In seeking to understand variation and change in past human societies, archaeologists have shown that complex societies develop in a variety of cultural and ecological contexts. Reconstructions of emergent complexity throughout the New World reveal that past peoples constructed and maintained the type of landscapes ideal for supporting larger, more sedentary populations. An excellent case study of built landscapes is the prehistoric chiefdoms of lower Central America, a region bordered to the north by present-day El Salvador and Honduras and to the south by Colombia. By AD 200, prehistoric settlements located in both agriculturally productive and marginal areas became part of a network of paramount chiefdoms spanning lower Central America. These chiefdoms experienced population growth and political expansion up until sixteenth-century European colonization.
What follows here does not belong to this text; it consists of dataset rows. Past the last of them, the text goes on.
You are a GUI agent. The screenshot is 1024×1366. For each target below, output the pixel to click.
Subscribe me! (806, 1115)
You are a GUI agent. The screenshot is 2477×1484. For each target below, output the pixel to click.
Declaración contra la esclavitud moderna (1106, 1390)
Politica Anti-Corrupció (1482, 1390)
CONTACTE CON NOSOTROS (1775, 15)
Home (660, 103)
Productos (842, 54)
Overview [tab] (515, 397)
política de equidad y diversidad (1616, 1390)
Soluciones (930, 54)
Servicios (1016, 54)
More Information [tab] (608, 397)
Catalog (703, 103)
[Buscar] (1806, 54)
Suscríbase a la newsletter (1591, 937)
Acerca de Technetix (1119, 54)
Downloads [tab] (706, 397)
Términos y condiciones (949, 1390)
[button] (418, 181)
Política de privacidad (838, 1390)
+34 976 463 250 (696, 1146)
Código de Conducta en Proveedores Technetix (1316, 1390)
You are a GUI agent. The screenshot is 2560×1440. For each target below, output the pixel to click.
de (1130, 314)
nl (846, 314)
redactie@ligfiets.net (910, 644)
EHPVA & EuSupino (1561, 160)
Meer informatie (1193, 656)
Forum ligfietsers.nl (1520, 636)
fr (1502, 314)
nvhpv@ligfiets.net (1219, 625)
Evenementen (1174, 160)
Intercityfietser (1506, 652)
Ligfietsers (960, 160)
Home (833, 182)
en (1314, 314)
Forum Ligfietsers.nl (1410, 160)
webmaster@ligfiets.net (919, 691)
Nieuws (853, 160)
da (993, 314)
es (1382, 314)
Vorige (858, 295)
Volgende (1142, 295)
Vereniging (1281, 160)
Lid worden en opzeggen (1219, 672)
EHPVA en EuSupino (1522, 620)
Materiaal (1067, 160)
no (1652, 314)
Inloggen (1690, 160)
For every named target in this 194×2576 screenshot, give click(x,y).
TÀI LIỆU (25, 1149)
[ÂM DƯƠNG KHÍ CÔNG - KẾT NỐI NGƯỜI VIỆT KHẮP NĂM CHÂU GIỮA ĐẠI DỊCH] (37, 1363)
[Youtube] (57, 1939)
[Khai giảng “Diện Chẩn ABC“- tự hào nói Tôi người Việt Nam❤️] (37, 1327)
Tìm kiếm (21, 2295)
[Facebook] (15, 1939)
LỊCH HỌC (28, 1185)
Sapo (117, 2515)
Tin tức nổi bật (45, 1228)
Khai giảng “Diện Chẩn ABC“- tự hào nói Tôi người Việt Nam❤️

In this study, the relationship between environmental conditions and sociopolitical complexity is addressed through examination of plant and animal remains excavated from midden contexts at Sitio Drago (AD 800 to 1900), a Late Ceramic phase village site located on a Caribbean island in western Panama. The analyzed macrobotanical and faunal remains are derived from five excavation units representing human occupations spanning the Pre-Biscuitware (AD 800 to 1200), Biscuitware (AD 1200 to 1450), and Historic (AD 1600 to 1900) Phases. This project is the first integrative analysis of plant and animal remains from western Panama and provides new datasets valuable for regional and global comparisons.
Analyses of plant and animal taxa present in the assemblages suggest that Late Ceramic people at Sitio Drago used continual investments in the landscape to overcome the island’s thin, acidic soils. Differences in ubiquity values, densities, and standard counts confirm that villagers intensified production of tree fruits and maize in fields near residential structures. These managed plant foods appear to have become more important in the overall diet during a phase of population growth, while diversity of plant and animal resources declined. During the same time, as local fisheries are overexploited and depleted, people focused more on trapping and hunting terrestrial animals that are attracted to cleared-edge forest and orchards. This reconstruction of subsistence activities at Sitio Drago provides an example of how people living in areas less agriculturally productive and lacking key material resources can develop a resilient subsistence economy capable of supporting complex society without degrading the environment.